:: EXERCISE DATA

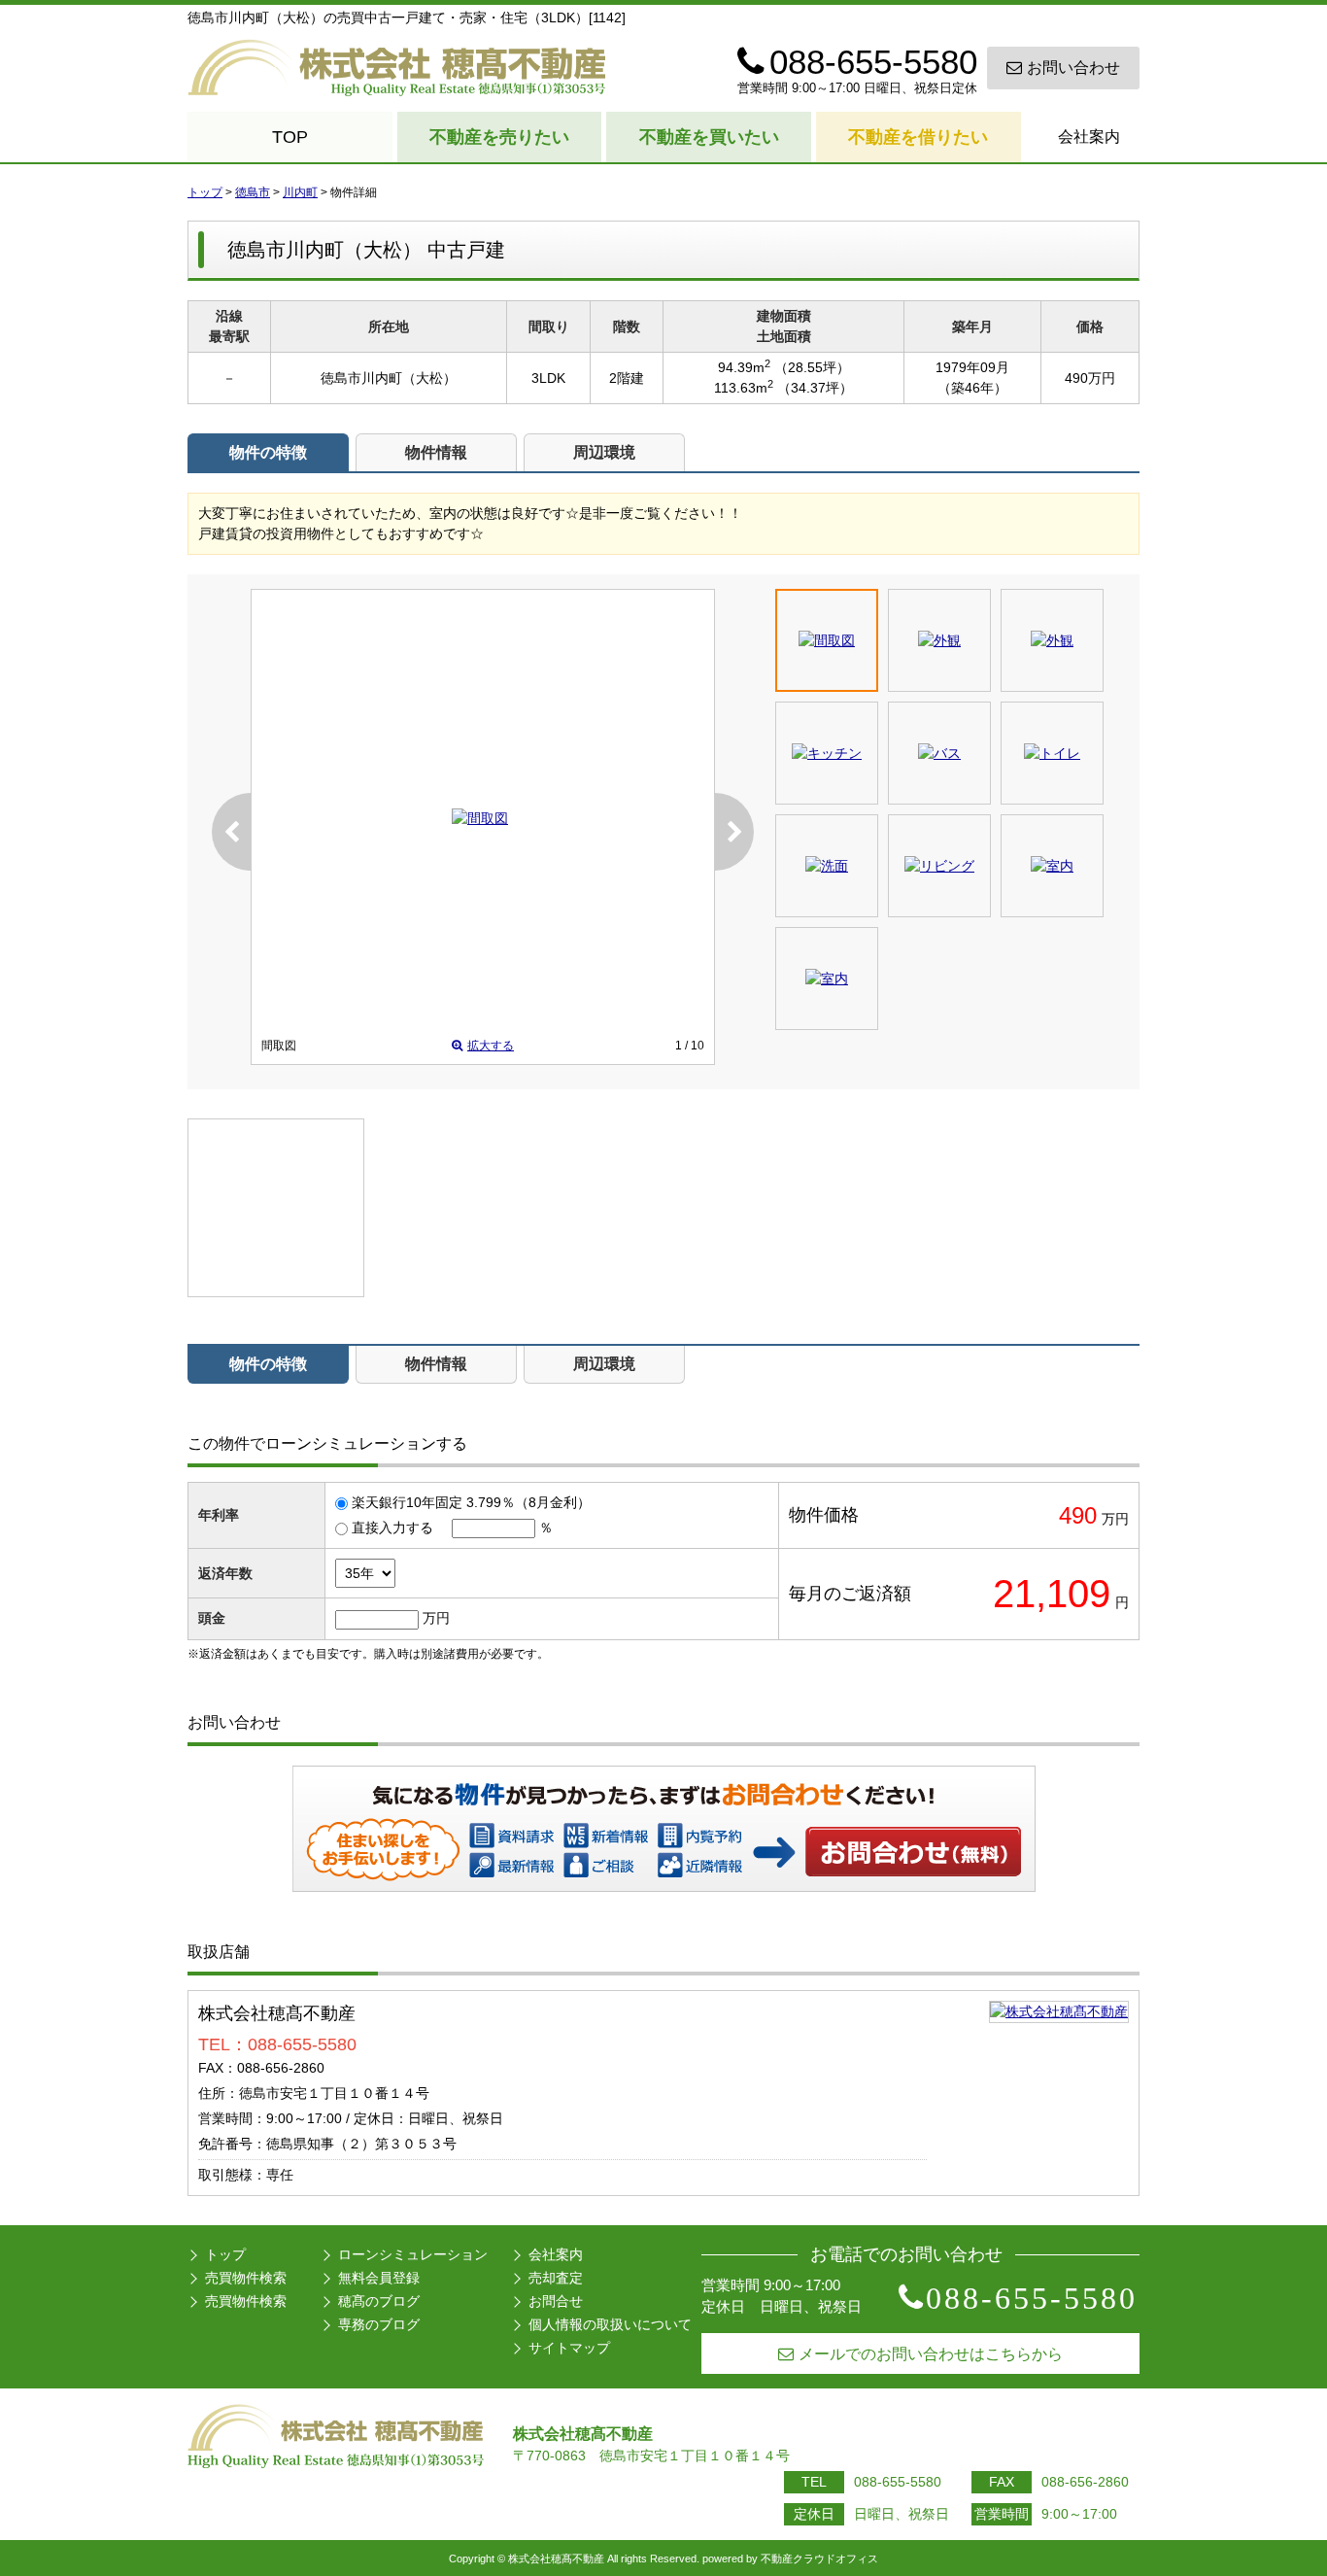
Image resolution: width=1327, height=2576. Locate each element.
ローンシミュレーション (413, 2254)
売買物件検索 (246, 2277)
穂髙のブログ (379, 2301)
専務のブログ (379, 2324)
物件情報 (436, 452)
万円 (436, 1618)
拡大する (490, 1045)
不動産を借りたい (918, 137)
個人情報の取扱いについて (610, 2324)
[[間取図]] (480, 818)
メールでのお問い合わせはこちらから (931, 2354)
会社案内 (1089, 136)
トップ (225, 2254)
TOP (290, 137)
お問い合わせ (1073, 67)
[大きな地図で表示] (1059, 2011)
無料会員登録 (379, 2277)
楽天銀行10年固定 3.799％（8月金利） (471, 1502)
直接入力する (392, 1527)
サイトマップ (569, 2347)
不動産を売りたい (499, 137)
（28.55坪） (812, 367)
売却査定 (555, 2277)
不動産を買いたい (709, 137)
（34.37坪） (815, 387)
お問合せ (555, 2301)
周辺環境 (604, 452)
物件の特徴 (268, 452)
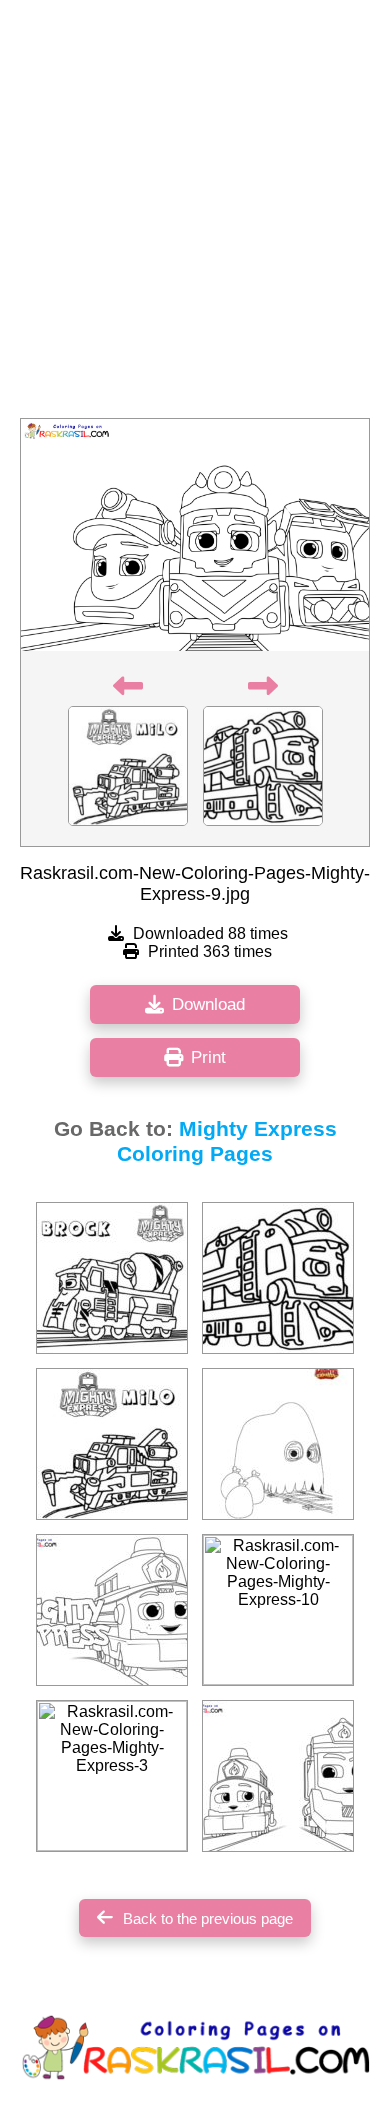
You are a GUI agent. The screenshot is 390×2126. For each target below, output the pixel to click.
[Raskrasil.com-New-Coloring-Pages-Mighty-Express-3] (112, 1776)
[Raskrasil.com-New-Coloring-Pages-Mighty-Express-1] (112, 1610)
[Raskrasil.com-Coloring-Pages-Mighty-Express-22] (278, 1444)
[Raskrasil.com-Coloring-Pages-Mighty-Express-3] (278, 1278)
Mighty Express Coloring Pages (227, 1141)
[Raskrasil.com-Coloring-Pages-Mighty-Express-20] (112, 1278)
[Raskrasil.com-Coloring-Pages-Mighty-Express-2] (112, 1444)
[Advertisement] (195, 215)
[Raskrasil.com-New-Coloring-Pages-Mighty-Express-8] (278, 1776)
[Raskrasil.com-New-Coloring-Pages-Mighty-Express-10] (278, 1610)
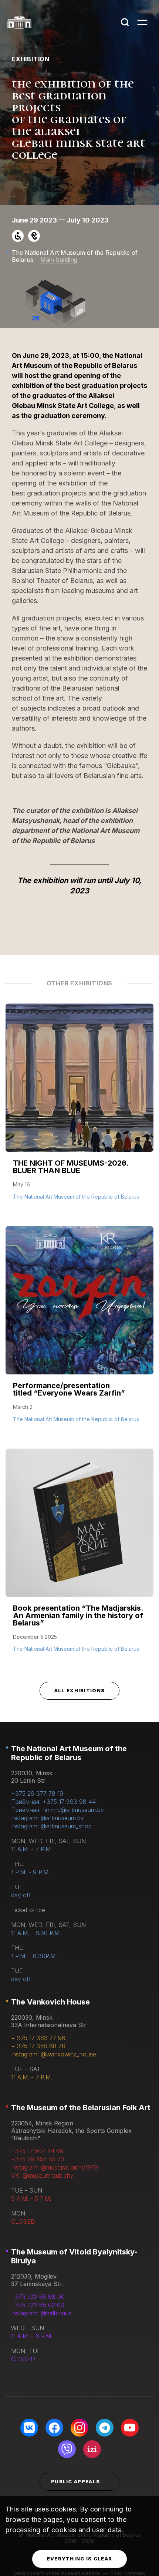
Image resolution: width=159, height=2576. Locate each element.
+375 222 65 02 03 (37, 2305)
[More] (79, 1109)
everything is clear (79, 2559)
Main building (58, 259)
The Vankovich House (50, 2001)
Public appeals (75, 2481)
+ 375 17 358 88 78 (38, 2046)
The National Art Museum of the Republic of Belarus (69, 1753)
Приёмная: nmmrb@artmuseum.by (57, 1810)
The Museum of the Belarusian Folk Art (80, 2107)
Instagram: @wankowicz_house (53, 2054)
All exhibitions (79, 1690)
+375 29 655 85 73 (37, 2159)
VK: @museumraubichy (42, 2175)
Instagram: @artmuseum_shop (51, 1826)
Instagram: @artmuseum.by (47, 1818)
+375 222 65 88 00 (38, 2296)
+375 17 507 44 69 (37, 2151)
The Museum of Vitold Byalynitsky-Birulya (74, 2256)
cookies (63, 2509)
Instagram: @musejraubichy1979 (54, 2167)
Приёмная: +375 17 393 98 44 (53, 1801)
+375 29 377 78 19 (37, 1793)
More (22, 1196)
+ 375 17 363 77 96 (38, 2038)
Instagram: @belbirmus (41, 2313)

::::

▶ **ABOUT THIS TASK**:
The data above must be written out again word for word, without its pictures.

▶ **TASK RESPONSE**:
Image resolution: width=1327, height=2576. Locate each element.
ローンシミュレーション (413, 2254)
売買物件検索 (246, 2277)
穂髙のブログ (379, 2301)
専務のブログ (379, 2324)
物件情報 (436, 452)
万円 (436, 1618)
拡大する (490, 1045)
不動産を借りたい (918, 137)
個人情報の取扱いについて (610, 2324)
[[間取図]] (480, 818)
メールでのお問い合わせはこちらから (931, 2354)
会社案内 (1089, 136)
トップ (225, 2254)
TOP (290, 137)
お問い合わせ (1073, 67)
[大きな地図で表示] (1059, 2011)
無料会員登録 (379, 2277)
楽天銀行10年固定 3.799％（8月金利） (471, 1502)
直接入力する (392, 1527)
サイトマップ (569, 2347)
不動産を売りたい (499, 137)
（28.55坪） (812, 367)
売却査定 (555, 2277)
不動産を買いたい (709, 137)
（34.37坪） (815, 387)
お問合せ (555, 2301)
周辺環境 (604, 452)
物件の特徴 (268, 452)
You are a GUI agent. The screenshot is 390×2126. For each target below, output the pixel to click.
[Raskrasil.com-New-Coloring-Pages-Mighty-Express-3] (112, 1776)
[Raskrasil.com-New-Coloring-Pages-Mighty-Express-1] (112, 1610)
[Raskrasil.com-Coloring-Pages-Mighty-Express-22] (278, 1444)
[Raskrasil.com-Coloring-Pages-Mighty-Express-3] (278, 1278)
Mighty Express Coloring Pages (227, 1141)
[Raskrasil.com-Coloring-Pages-Mighty-Express-20] (112, 1278)
[Raskrasil.com-Coloring-Pages-Mighty-Express-2] (112, 1444)
[Advertisement] (195, 215)
[Raskrasil.com-New-Coloring-Pages-Mighty-Express-8] (278, 1776)
[Raskrasil.com-New-Coloring-Pages-Mighty-Express-10] (278, 1610)
Image resolution: width=159, height=2576. Locate each element.
+375 222 65 02 03 (37, 2305)
[More] (79, 1109)
everything is clear (79, 2559)
Main building (58, 259)
The Vankovich House (50, 2001)
Public appeals (75, 2481)
+ 375 17 358 88 78 (38, 2046)
The National Art Museum of the Republic of Belarus (69, 1753)
Приёмная: nmmrb@artmuseum.by (57, 1810)
The Museum of the Belarusian Folk Art (80, 2107)
Instagram: @wankowicz_house (53, 2054)
All exhibitions (79, 1690)
+375 29 655 85 73 (37, 2159)
VK: @museumraubichy (42, 2175)
Instagram: @artmuseum_shop (51, 1826)
Instagram: @artmuseum.by (47, 1818)
+375 222 65 88 00 (38, 2296)
+375 17 507 44 69 (37, 2151)
The Museum of Vitold Byalynitsky-Birulya (74, 2256)
cookies (63, 2509)
Instagram: @musejraubichy1979 (54, 2167)
Приёмная: +375 17 393 98 44 (53, 1801)
+375 29 377 78 19 (37, 1793)
More (22, 1196)
+ 375 17 363 77 96 (38, 2038)
Instagram: @belbirmus (41, 2313)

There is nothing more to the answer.